Yesterday and last night I felt like Nansen doing the first crossing of Greenland. Or at least that’s what I imagined as a legend in my own mind. Louie and I woke late at the 11,000 foot camp below Motorcycle Hill, where we’d had an epic the day before in high winds and drifts that made 100 yards seem like a mile when we rounded Squirrel Point.
The thought of Nansen didn’t occur to me above Motorcycle Hill, but after we began the downhill low-angled slog from 11,000 down to Kahiltna Base at 7,000 feet, we were ‘in the egg’ of a whiteout the whole way, with a nice spicy finish through a few miles of crevasse fields where thawing snow bridges disguised by a few inches of wind skimmed fresh snow created what was honestly one of the more scary crevasse situations I’ve been in. Of course, there were still folks walking through on foot unroped.
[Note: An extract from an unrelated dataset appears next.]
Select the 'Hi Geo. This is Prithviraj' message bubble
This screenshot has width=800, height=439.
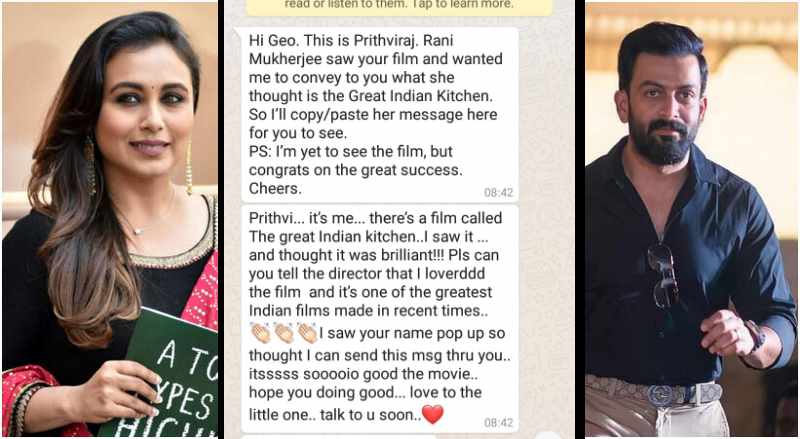pos(380,115)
Weird.
At one point, I tripped when a ski punched through and landed in a sort of kneeling position, punched a hand and arm in the snow — and all I felt when I wriggled my fingers was air. “Tighten the rope!” I yelled to Louie, luckily we were minding our business and the cord was already firm, but still…
We’re here at the airstrip. No planes are flying because of the weather, and we may not get out of here till Saturday. I’m busy with blog posts and photo editing, and the boys are trying to finish out our list of sponsor shots. We’ve already got good pics of most gear, but have a few detail shots we feel the need for.
As most of you following this blog know, we’ve not had the best weather on this trip. Starting with our drive from Colorado, it seems like we’ve been following by clouds and storms. Thus, progressing our crew of seven from here to an exciting ski off the summit, and using the one safe weather day we had once acclimated, feels like a solid accomplishment. Only regret is not skiing one of the big lines because of avalanche danger, but life is precious and mountains are patient — and these guys will probably be back.
More soon folks, I’m listening to some mighty intriguing chatter coming from the photographers outside. Men in Patagonia tights? Stay tuned.
Oh, one other thing:
When we got to camp yesterday, alpinists Colin and Bjorn were two days overdue from getting a new route done on Mount Foraker. Base camp manager had watched them summit, then after that, no news. Thank God they stumbled in early this morning after battling their way through the storm. Colin got fairly severe frostbite on his toes, Bjorn looks a bit skeleton-like, but the two are alive. I can’t imagine getting down Sultana in that storm — like I said above, Louie and I even had trouble getting 100 yards around Squirrel Point above Motorcycle Hill.